Johannes Gutenberg University Mainz participating through Collaborative Research Center 1044 funded by the German Research Foundation
An international team of scientists operating the BESIII Experiment at the BEPCII electron positron collider in Beijing has announced the discovery of a new particle. This subatomic particle Zc(3900) has a mass similar to a helium atom and a lifetime of 10-23 seconds, i.e., a fraction of a billion of a microsecond. Johannes Gutenberg University Mainz (JGU) is participating in the BESIII Experiment through Collaborative Research Center 1044 – "The Low-Energy Frontier of the Standard Model: From Quarks and Gluons to Hadrons and Nuclei" funded by the German Research Foundation (DFG).

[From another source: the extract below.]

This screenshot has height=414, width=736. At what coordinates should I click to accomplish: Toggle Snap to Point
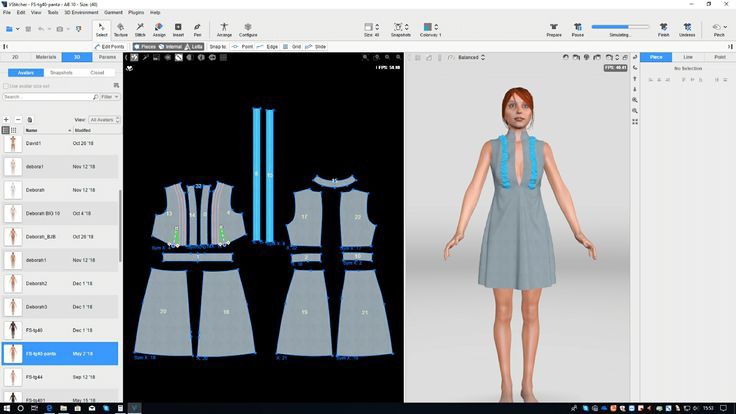pos(241,46)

This contribution is also part of the university’s Cluster of Excellence "Precision Physics, Fundamental Interactions and Structure of Matter" (PRISMA), which was recently approved for funding in the German Federal Excellence Initiative.
In late December 2012, the BESIII team began a series of studies of the particle Y(4260), which had been originally discovered at the SLAC National Laboratory in Stanford, California in 2005. Unlike in previous experiments, the BESIII Experiment was able to produce this particle directly in electron positron collisions. As a result, already after two weeks of data taking, the team had collected data that surpassed all previously collected statistics. But the team was surprised when it turned out that Y(4260) unexpectedly decays to form the even more mysterious particle Zc(3900).

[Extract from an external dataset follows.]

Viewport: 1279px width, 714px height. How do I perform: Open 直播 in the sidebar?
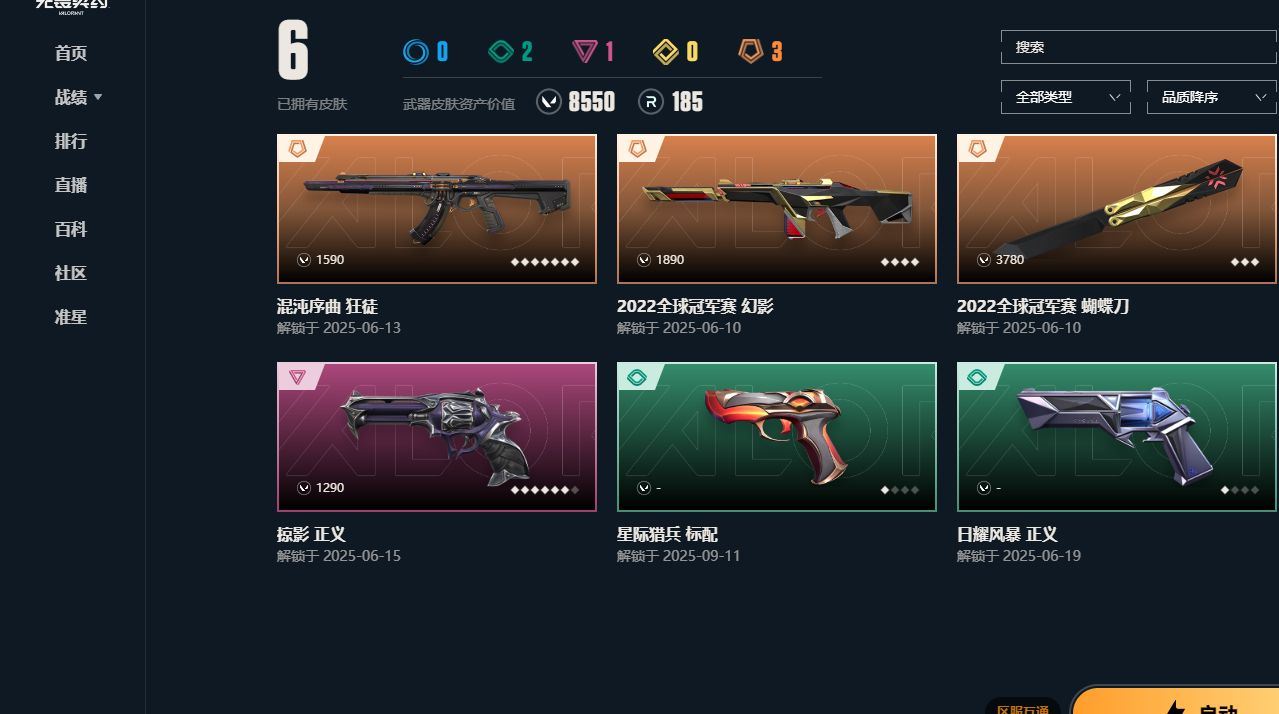tap(71, 185)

Y(4260) could represent a class of subatomic particles, so-called psi particles, that are formed by the pairing of a charmed quark with an anti-charmed quark, i.e., the anti-matter of the charmed quark, bound together by the strong nuclear force. Using the generally accepted explanation of the strong nuclear force, the theory of quantum chromodynamics (QCD), to this date it has not been possible to predict the mass of such bound particles with highest accuracy, although there are QCD-based models that allow estimates. The existence of the Y(4260) particle is very interesting because its mass does not fit to any of the predictions for the psi particle spectrum. One explanation could be that Y(4260) is a new and not yet confirmed form of bound matter known as a tetra-quark. This would mean that this particle would contain, in addition to a charmed and an anti-charmed quark, two other forms of quark constituents. The QCD theory does in fact allow such four-quark composites.
It is thus the objective of the BESIII Experiment to investigate the Y(4260) particle in more detail. One of the surprising findings was the fact that Y(4260) often decays to Zc(3900), a particle that, in contrast with its mother particle, has an electric charge. "This clearly demonstrates that we must be dealing with a bound state that does not consist exclusively of charmed and anti-charmed quarks. This is not so apparent in the case of Y(4260), because it is electrically neutral," explained Professor Dr. Achim Denig of the Institute of Nuclear Physics at Johannes Gutenberg University Mainz, Coordinator of the DFG Collaborative Research Center 1044. "Indeed, the four-quark hypothesis would be one way of explaining the existence of the Zc(3900) particle we have just discovered."
In view of the new findings, the specialized investigations of the Y(4260) and the Zc(3900) particles in Beijing have been extended for another two months. "This will provide us with new insights into this fascinating discovery. Our team from Mainz will be actively involved," said Denig.
In order to arrive at a deeper understanding of the nature of the strong nuclear force using the new experimental findings, it will first be necessary to generate precise theoretical predictions of the mass of both the Zc(3900) and the Y(4260) particles and other related particles. For several years now, attempts have been made using the so-called "lattice QCD" method to calculate the mass of such particles with the help of large-scale computer simulations. "The spectroscopy of psi particles represents a huge challenge to lattice QCD," stated Professor Hartmut Wittig, Coordinator of the PRISMA Cluster of Excellence in Mainz. "This very topical subject will be at the focus of discussions at the 31st International Symposium on Lattice Field Theory organized at the Mainz University in July and August 2013."
Some 350 physicists from 50 institutions based in 11 countries, including China, the USA, Germany, and other European and Asian countries, are participating in the BESIII Experiment, a project concerned with hadron and particle physics.